Orchestrator ATTACHes it automatically.
### Authentication
Auth providers in `app/auth/` (FastAPI-based):
- **Google**: OAuth via Google
- **Email**: Email magic link (itsdangerous token)
- **Desktop**: JWT for API
## Key Implementation Details
### DuckDB Schema (src/db.py)
- Schema v7 with auto-migration from v1→v2→v3→v4→v5→v6→v7 (v5 adds `users.active`, v6 adds `personal_access_tokens`, v7 adds `personal_access_tokens.last_used_ip`)
- `table_registry`: id, name, source_type, bucket, source_table, query_mode, sync_schedule, etc.
- `sync_state`, `sync_history`: track extraction progress
- `users`, `dataset_permissions`, `audit_log`: auth + RBAC
- System DB at `{DATA_DIR}/state/system.duckdb`
- Analytics DB at `{DATA_DIR}/analytics/server.duckdb`
### SyncOrchestrator (src/orchestrator.py)
- `rebuild()`: scans extracts dir, ATTACHes all, creates master views, updates sync_state
- `rebuild_source(name)`: single source (used after Jira webhooks)
- Thread-safe via `_rebuild_lock`
### Connector Pattern
- **Keboola**: `connectors/keboola/extractor.py` uses DuckDB Keboola extension, fallback to `client.py`
- **BigQuery**: `connectors/bigquery/extractor.py` uses DuckDB BQ extension (remote-only, no download)
- **Jira**: `connectors/jira/webhook.py``incremental_transform.py``extract_init.py` updates `_meta`
- `connectors/keboola/client.py`: legacy Keboola Storage API wrapper (kept as fallback)
### Config Loading
1. `config/loader.py` loads `instance.yaml`
2. `app/instance_config.py` exposes `get_data_source_type()`, `get_value()`
3. Table config lives in DuckDB `table_registry` (not markdown files)
### Files NOT to modify (stable infrastructure)

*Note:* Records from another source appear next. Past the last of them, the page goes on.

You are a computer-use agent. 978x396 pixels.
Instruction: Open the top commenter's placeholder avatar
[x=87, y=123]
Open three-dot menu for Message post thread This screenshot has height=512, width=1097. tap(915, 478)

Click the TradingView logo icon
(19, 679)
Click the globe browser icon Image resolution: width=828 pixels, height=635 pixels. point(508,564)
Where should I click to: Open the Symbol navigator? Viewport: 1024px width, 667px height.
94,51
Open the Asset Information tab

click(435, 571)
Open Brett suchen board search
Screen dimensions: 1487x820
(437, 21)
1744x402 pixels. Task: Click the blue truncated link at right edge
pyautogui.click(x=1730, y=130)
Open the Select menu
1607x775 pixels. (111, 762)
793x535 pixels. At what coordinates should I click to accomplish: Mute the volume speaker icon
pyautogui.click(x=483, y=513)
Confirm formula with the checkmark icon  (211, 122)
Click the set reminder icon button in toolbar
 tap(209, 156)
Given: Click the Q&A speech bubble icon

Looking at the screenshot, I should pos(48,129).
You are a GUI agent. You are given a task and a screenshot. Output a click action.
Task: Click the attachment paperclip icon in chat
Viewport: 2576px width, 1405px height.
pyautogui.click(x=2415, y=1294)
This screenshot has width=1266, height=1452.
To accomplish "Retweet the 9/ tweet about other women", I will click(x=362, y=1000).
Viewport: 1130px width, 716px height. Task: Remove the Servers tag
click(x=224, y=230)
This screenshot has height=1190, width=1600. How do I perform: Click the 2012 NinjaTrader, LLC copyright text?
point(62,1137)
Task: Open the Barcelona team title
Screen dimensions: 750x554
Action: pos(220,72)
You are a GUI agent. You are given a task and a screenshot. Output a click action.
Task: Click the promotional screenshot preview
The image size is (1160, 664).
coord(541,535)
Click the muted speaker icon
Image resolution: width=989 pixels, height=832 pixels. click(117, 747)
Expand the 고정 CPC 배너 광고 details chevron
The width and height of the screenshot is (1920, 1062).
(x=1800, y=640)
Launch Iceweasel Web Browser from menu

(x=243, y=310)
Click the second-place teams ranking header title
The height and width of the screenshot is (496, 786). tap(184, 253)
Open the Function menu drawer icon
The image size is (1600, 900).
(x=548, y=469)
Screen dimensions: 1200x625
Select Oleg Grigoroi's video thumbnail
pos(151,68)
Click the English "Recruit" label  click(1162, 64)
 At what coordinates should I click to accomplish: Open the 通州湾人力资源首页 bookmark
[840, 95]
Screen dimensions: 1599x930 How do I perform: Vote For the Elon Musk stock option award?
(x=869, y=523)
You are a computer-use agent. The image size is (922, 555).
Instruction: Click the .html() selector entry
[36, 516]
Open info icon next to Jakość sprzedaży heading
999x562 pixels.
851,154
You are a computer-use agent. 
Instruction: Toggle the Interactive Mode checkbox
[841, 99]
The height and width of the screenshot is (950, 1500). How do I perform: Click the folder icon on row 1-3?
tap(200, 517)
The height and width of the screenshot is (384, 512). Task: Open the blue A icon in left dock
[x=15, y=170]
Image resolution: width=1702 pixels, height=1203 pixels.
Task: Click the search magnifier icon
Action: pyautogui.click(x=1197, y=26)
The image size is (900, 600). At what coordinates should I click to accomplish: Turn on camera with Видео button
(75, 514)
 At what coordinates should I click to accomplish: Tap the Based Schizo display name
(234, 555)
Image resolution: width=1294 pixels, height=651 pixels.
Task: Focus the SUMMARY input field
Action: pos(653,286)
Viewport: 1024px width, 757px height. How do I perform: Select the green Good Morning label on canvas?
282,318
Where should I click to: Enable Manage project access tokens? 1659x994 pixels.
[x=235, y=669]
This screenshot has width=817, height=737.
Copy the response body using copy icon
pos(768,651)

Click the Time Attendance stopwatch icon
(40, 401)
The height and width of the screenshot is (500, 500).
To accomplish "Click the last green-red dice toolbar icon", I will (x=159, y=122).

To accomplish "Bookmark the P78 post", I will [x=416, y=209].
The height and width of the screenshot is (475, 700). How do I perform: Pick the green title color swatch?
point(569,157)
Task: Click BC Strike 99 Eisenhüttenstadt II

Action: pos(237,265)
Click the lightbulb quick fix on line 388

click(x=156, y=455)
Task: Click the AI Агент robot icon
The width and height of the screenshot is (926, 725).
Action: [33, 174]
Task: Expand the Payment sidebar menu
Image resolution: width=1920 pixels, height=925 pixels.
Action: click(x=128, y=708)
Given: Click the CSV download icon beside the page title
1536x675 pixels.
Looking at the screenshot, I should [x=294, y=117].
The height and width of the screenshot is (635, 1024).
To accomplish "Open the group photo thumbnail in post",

- `connectors/jira/file_lock.py` - Advisory file locking
- `connectors/jira/transform.py` - Core Jira transform logic
- `services/ws_gateway/` - WebSocket notification gateway
## Vendor-agnostic OSS — no customer-specific content
This repo is the public OSS distribution. **Nothing customer-specific belongs in code, configuration defaults, comments, docs, commit messages, PR titles, or PR bodies.** That includes:
- Specific deployments or brands (private VM names, internal product brands, organization names that aren't already public sponsors).
- Cloud project IDs, internal hostnames, runbook paths from a particular install (`/opt/<deployment>`, `<host>.<internal-domain>`, `prj-<org>-…`, internal SA emails).
- Cross-references to private repos (`<private-org>/<private-repo>#NN`). Describe the integration in generic terms or link to public examples instead.
When you motivate a change, frame it abstractly ("behind a TLS-terminating reverse proxy", "in containerized deploys") rather than naming a specific operator. When you show examples, use placeholders (`example.com`, `<your-host>`, `<install-dir>`). When config has reasonable defaults pulled from one deployment's habits, generalize them or surface them as documented examples — not hard-coded assumptions.
Customer-specific automation, hostnames, and identities live in private infra repos that *consume* this OSS. The OSS describes capabilities, defaults, and configuration knobs — not how a specific operator wired them up.
## Git Commits & Pull Requests
- Keep commit messages clean and concise
- Do not include AI attribution in commits or PRs
- Before opening a PR, scan the diff and the PR body for the customer-specific tokens listed above (`grep -niE '<token1>|<token2>|...'`). If anything matches, generalize or remove it.